S'il y a bien une chose que la Normandie ne peut plus revendiquer, c'est de produire plus de cidre que la Bretagne. Elle a, en effet, été détrônée voilà plusieurs années. Alors, certes, il lui reste le dossier du Mont-Saint-Michel pour titiller les Bretons, depuis l'autre rive du Couesnon. Mais, pour le cidre, c'est plié.

46 % de la production nationale

La Bretagne abrite 2.500 hectares de vergers et récolte, chaque année, 53.000 tonnes de pommes. La région assure, aujourd'hui, 46 % de la production nationale de cidre, avec 36 millions de litres commercialisés. La filière génère 500 emplois directs. 

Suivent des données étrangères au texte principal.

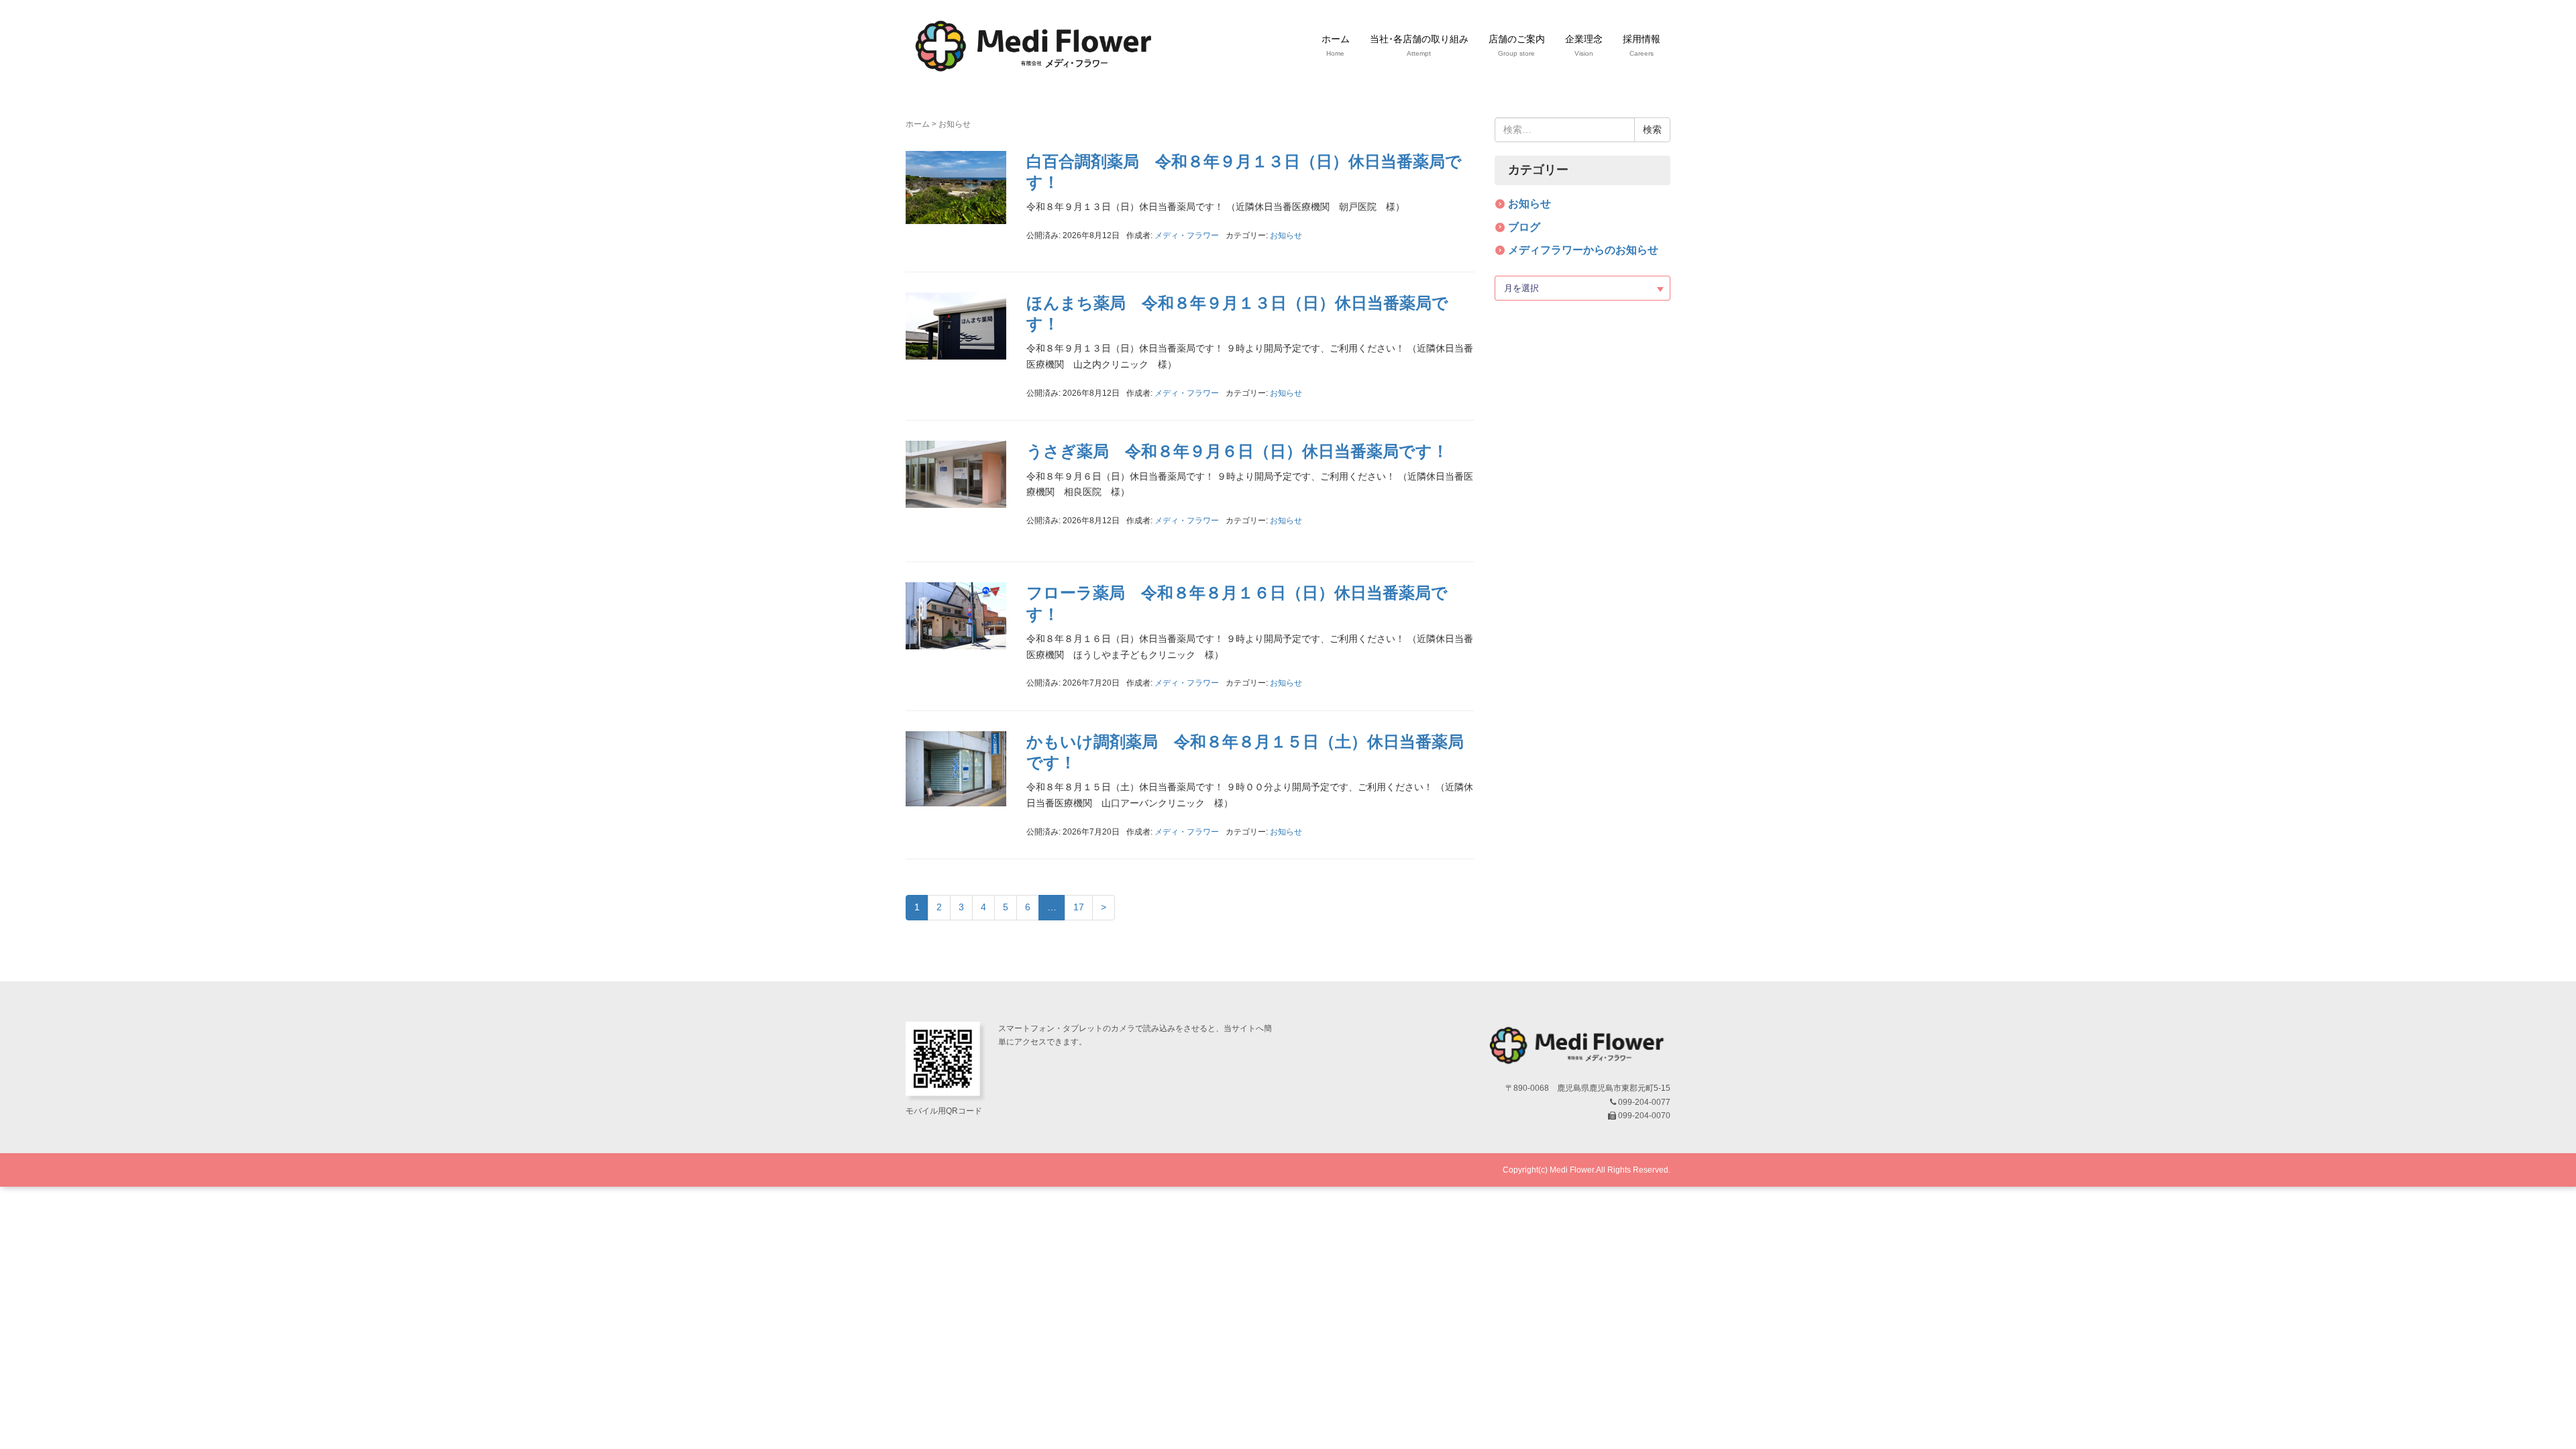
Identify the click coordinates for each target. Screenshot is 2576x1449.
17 (1078, 907)
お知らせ (1286, 235)
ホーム (918, 124)
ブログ (1524, 227)
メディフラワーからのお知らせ (1583, 250)
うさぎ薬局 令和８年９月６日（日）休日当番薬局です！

Chez ce cidrier du Morbihan, ce sont 33.000 bouteilles par heure qui sont conditionnées. Pourquoi et comment la Bretagne a-t-elle réussi à damer le pion à la Normandie ? "Il y a plusieurs effets, analyse Yves Maho, président de la Maison cidricole depuis 2021. Ici, il y a le marché historique de la crêperie qui est bien installé et permet de garder des volumes. Et, à côté de ça, en Normandie, ils ont une population qui est partie en retraite avec des cidreries qui se sont arrêtées ou des vergers qui sont utilisés pour une autre transformation".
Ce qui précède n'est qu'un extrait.